YOUR GOAL:
All the records below must be returned exactly as they stand.

++++ MATERIAL FOR THE TASK

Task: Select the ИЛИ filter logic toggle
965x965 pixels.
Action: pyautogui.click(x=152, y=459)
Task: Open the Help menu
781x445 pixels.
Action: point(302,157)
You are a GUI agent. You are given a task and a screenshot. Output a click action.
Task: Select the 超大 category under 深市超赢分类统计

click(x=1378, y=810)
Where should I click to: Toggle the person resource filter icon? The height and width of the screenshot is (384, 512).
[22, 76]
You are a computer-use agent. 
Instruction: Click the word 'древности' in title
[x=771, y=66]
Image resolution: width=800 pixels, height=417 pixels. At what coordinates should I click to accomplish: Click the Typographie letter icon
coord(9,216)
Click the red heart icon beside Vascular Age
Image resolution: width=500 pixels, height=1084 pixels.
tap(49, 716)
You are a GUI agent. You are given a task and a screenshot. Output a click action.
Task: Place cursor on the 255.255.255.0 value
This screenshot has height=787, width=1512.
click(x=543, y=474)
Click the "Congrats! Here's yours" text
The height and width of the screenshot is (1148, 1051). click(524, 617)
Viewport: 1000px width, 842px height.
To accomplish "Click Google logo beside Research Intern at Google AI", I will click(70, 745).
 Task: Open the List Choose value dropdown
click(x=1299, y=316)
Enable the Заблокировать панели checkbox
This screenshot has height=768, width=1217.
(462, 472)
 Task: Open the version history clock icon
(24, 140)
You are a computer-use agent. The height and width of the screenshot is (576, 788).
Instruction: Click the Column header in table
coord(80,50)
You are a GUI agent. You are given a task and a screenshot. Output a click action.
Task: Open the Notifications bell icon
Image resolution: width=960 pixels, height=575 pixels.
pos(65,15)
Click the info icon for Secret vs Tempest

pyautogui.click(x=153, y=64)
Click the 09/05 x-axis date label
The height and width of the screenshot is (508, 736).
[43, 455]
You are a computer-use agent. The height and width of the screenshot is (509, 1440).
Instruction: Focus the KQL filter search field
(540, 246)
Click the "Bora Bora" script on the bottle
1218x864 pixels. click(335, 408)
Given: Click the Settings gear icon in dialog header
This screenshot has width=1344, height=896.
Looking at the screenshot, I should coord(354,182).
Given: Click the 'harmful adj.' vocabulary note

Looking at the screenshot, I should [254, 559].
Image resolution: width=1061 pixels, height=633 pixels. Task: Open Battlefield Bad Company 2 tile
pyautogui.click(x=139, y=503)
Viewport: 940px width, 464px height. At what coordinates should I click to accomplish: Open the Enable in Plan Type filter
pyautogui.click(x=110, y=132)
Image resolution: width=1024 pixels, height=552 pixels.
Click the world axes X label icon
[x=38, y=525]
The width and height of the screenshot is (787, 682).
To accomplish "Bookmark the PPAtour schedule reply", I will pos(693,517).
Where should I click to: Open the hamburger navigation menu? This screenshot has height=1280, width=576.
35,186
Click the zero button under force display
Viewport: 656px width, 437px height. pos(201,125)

++++++++

SOLUTION FOR THIS PROBLEM:
Task: Select the ИЛИ filter logic toggle
965x965 pixels.
Action: pyautogui.click(x=152, y=459)
Task: Open the Help menu
781x445 pixels.
Action: point(302,157)
You are a GUI agent. You are given a task and a screenshot. Output a click action.
Task: Select the 超大 category under 深市超赢分类统计

click(x=1378, y=810)
Where should I click to: Toggle the person resource filter icon? The height and width of the screenshot is (384, 512).
[22, 76]
You are a computer-use agent. 
Instruction: Click the word 'древности' in title
[x=771, y=66]
Image resolution: width=800 pixels, height=417 pixels. At what coordinates should I click to accomplish: Click the Typographie letter icon
coord(9,216)
Click the red heart icon beside Vascular Age
Image resolution: width=500 pixels, height=1084 pixels.
tap(49, 716)
You are a GUI agent. You are given a task and a screenshot. Output a click action.
Task: Place cursor on the 255.255.255.0 value
This screenshot has height=787, width=1512.
click(x=543, y=474)
Click the "Congrats! Here's yours" text
The height and width of the screenshot is (1148, 1051). click(524, 617)
Viewport: 1000px width, 842px height.
To accomplish "Click Google logo beside Research Intern at Google AI", I will click(70, 745).
 Task: Open the List Choose value dropdown
click(x=1299, y=316)
Enable the Заблокировать панели checkbox
This screenshot has height=768, width=1217.
(462, 472)
 Task: Open the version history clock icon
(24, 140)
You are a computer-use agent. The height and width of the screenshot is (576, 788).
Instruction: Click the Column header in table
coord(80,50)
You are a GUI agent. You are given a task and a screenshot. Output a click action.
Task: Open the Notifications bell icon
Image resolution: width=960 pixels, height=575 pixels.
pos(65,15)
Click the info icon for Secret vs Tempest

pyautogui.click(x=153, y=64)
Click the 09/05 x-axis date label
The height and width of the screenshot is (508, 736).
[43, 455]
You are a computer-use agent. The height and width of the screenshot is (509, 1440).
Instruction: Focus the KQL filter search field
(540, 246)
Click the "Bora Bora" script on the bottle
1218x864 pixels. click(335, 408)
Given: Click the Settings gear icon in dialog header
This screenshot has width=1344, height=896.
Looking at the screenshot, I should coord(354,182).
Given: Click the 'harmful adj.' vocabulary note

Looking at the screenshot, I should [254, 559].
Image resolution: width=1061 pixels, height=633 pixels. Task: Open Battlefield Bad Company 2 tile
pyautogui.click(x=139, y=503)
Viewport: 940px width, 464px height. At what coordinates should I click to accomplish: Open the Enable in Plan Type filter
pyautogui.click(x=110, y=132)
Image resolution: width=1024 pixels, height=552 pixels.
Click the world axes X label icon
[x=38, y=525]
The width and height of the screenshot is (787, 682).
To accomplish "Bookmark the PPAtour schedule reply", I will pos(693,517).
Where should I click to: Open the hamburger navigation menu? This screenshot has height=1280, width=576.
35,186
Click the zero button under force display
Viewport: 656px width, 437px height. pos(201,125)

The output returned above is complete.